### Raw Strings
In Python, we use `r` before the beginning quotation mark of a string -- single or double quote -- to declare a raw string. A raw string ignores all escape characters it might encounter and prints them. Python considers the backslash as part of the string and not as the start of an escape character. Raw strings are helpful if you are typing string values that contain many backslashes, such as the strings used for regular expressions (which we will cover in our next meeting).


In [2]:
print(
    r"The history of Budapest began when an early Celtic settlement transformed into the Roman town of Aquincum, \n the capital of Lower Pannonia.\n"
)

The history of Budapest began when an early Celtic settlement transformed into the Roman town of Aquincum, \n the capital of Lower Pannonia.\n


<IPython.core.display.Javascript object>

### Multiline Strings with Triple Quotes
While you can use the `\n` escape character to put a newline into a string, it is often easier to use multiline strings. A multiline string in Python begins and ends with either three single quotes or three double quotes. Any quotes, tabs, or newlines in between the "triple quotes" are considered part of the string. Python's indentation rules for blocks do not apply to lines inside a multiline string.

In [3]:
budapest_paragraph = """The history of Budapest began when an early Celtic settlement transformed into the Roman town of Aquincum,[15][16] the capital of Lower Pannonia.[15] The Hungarians arrived in the territory in the late 9th century.[17] 
The area was pillaged by the Mongols in 1241.[18] Buda, the settlements on the west bank of the river,
became one of the centres of Renaissance humanist culture by the 15th century.[19][20][21] 
The Battle of Mohács, in 1526, was followed by nearly 150 years of Ottoman rule.[22]
After the reconquest of Buda in 1686, the region entered a new age of prosperity. 
Pest-Buda became a global city with the unification of Buda, Óbuda, and Pest on 17 November 1873, with the name
'Budapest' given to the new capital.[12][23] Budapest also became the co-capital of the Austro-Hungarian Empire,
[24] a great power that dissolved in 1918, following World War I. The city was the focal point of the Hungarian 
Revolution of 1848, the Battle of Budapest in 1945, 
and the Hungarian Revolution of 1956.[25][26]"""

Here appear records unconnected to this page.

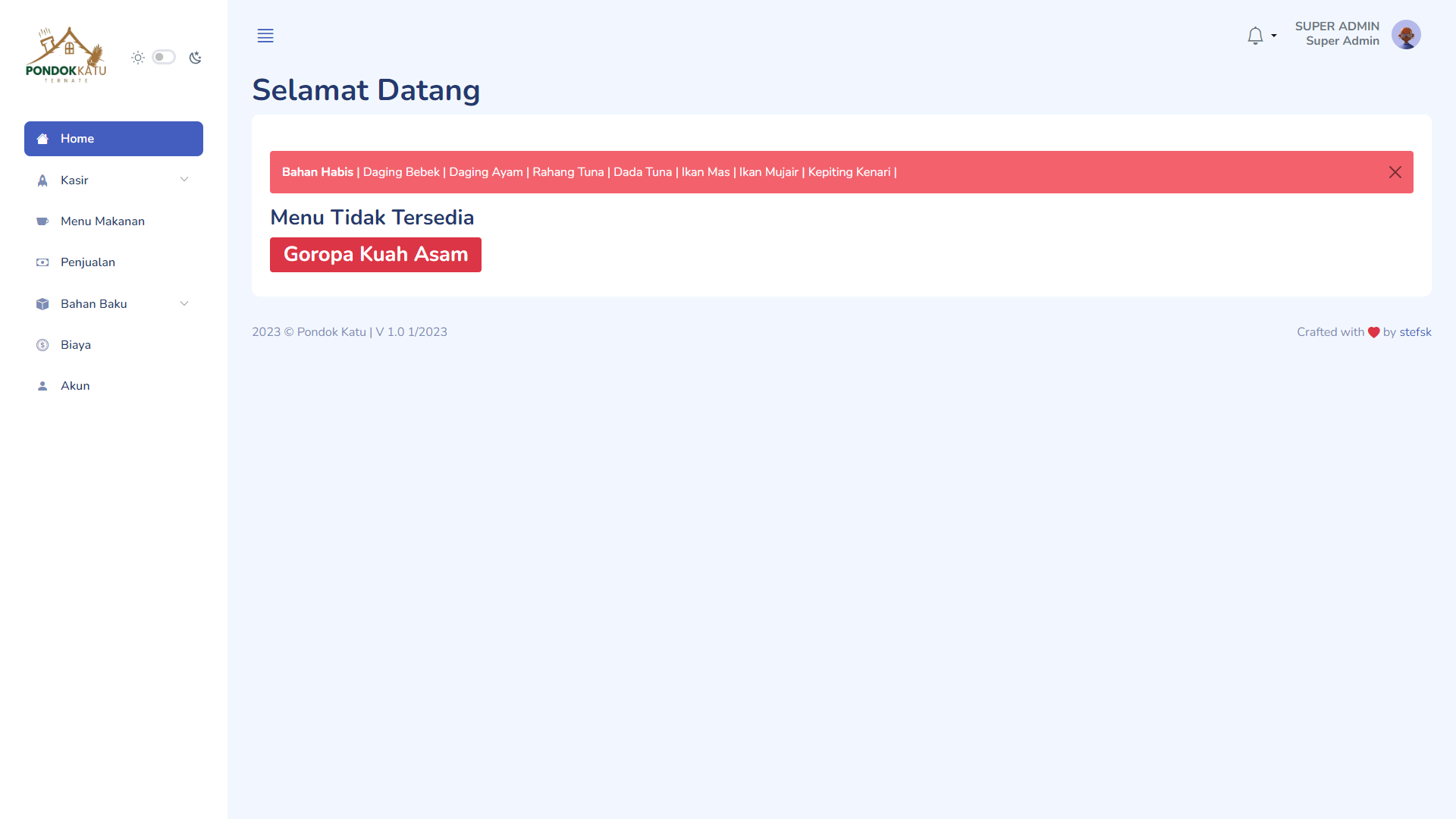Click the moon dark-mode icon
Image resolution: width=1456 pixels, height=819 pixels.
196,58
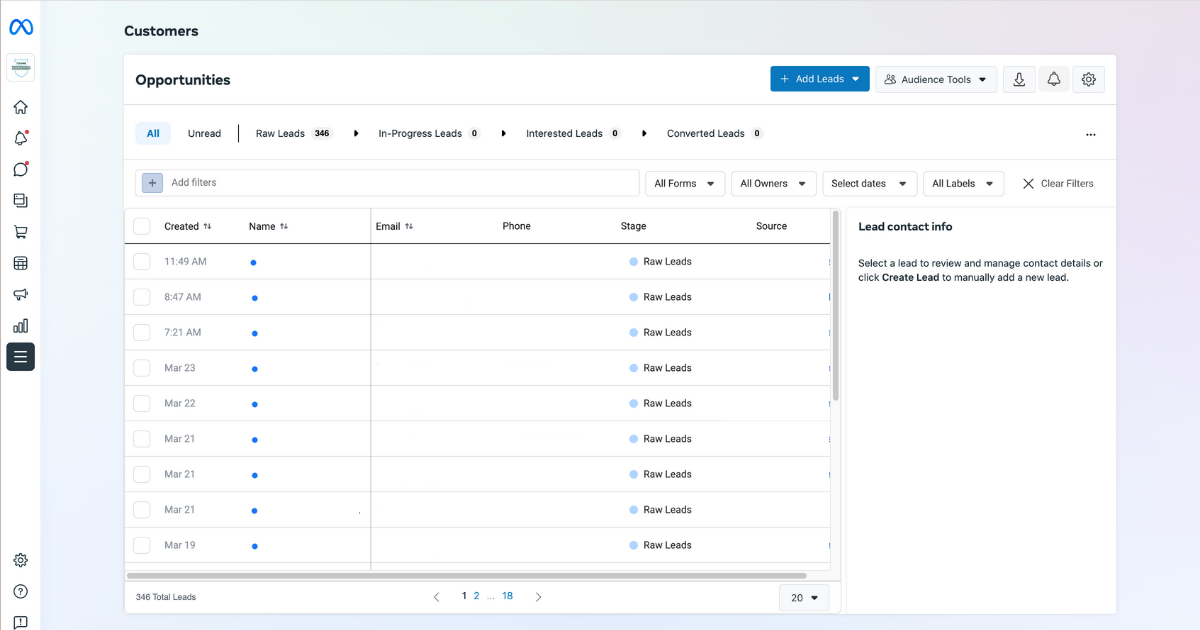Click the Home icon in left sidebar
1200x630 pixels.
[x=20, y=107]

<IPython.core.display.Javascript object>

In [4]:
type(budapest_paragraph)

str

<IPython.core.display.Javascript object>

### Reading files 

We can import string from a file and store it in a variable. Let's do this using the file named `Hello.txt`.

In Python, we open a file using the `open()` method and pass the file you want to open. Usually, we can open a file to read or write. Main exceptions are pdf where we cannot only write a pdf combining information from existing pdfs. More on this later. Text files with the .txt extension or Python script files with the .py extension are examples of plain text files.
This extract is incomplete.